Disease Management in Rural Populations: Can It Be Done? / Jane Nelson Bolin, Larry Gamm, Bita Kash and B. Mitchell Peck
.pdf of Book Chapter - Handbook of Diabetes Management, 2005
Rural health care providers must cope with various challenges that far exceed recognized, conventional concerns such as financing, controlling costs, and ensuring proper medical care. The provision of health care in rural populations is additionally complicated by limited number of health care providers, higher rates of uninsured, longer distances to travel for treatment, and fewer community resources to supply and support health care (Bierman and Clancy, 1999; Keefover et al., 1996; Noonan, 1997; Aadalen, 1998; Moscovice and Rosenblatt, 2000; Dalton, 2001; Welch et al., 2002; Beaulieu et al., 2003).

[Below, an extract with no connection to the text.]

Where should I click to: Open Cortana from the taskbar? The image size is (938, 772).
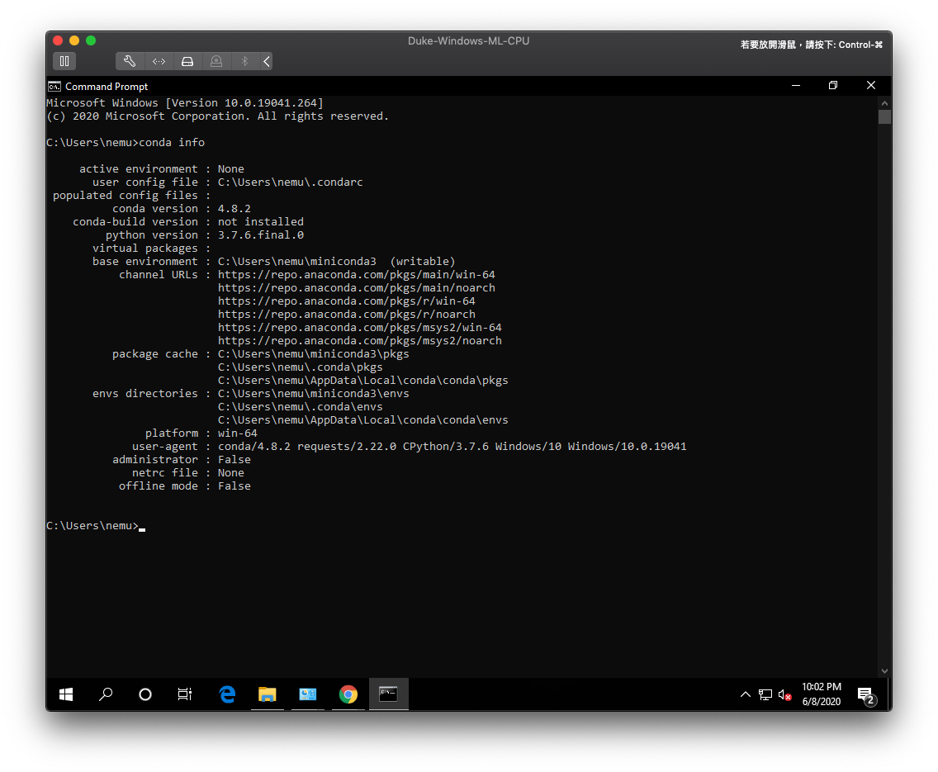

In order to address rural access problems, federal and state health agencies have implemented a variety of programs, including Federally Qualified Health Centers (FQHCs), Critical Access Hospitals (CAHs), Rural Assistance Center (RAC), Rural Health Clinics (RHCs), and state sponsored Rural Development Councils (Kozma, 1998; Diamond, 1999; Rawlings-Sekunda et al., 2001 June; Welch et al., 2002; Foote, 2003). Despite the intent of these programs to provide and improve health care in rural locations, limited access to health care by rural populations continues as a significant concern.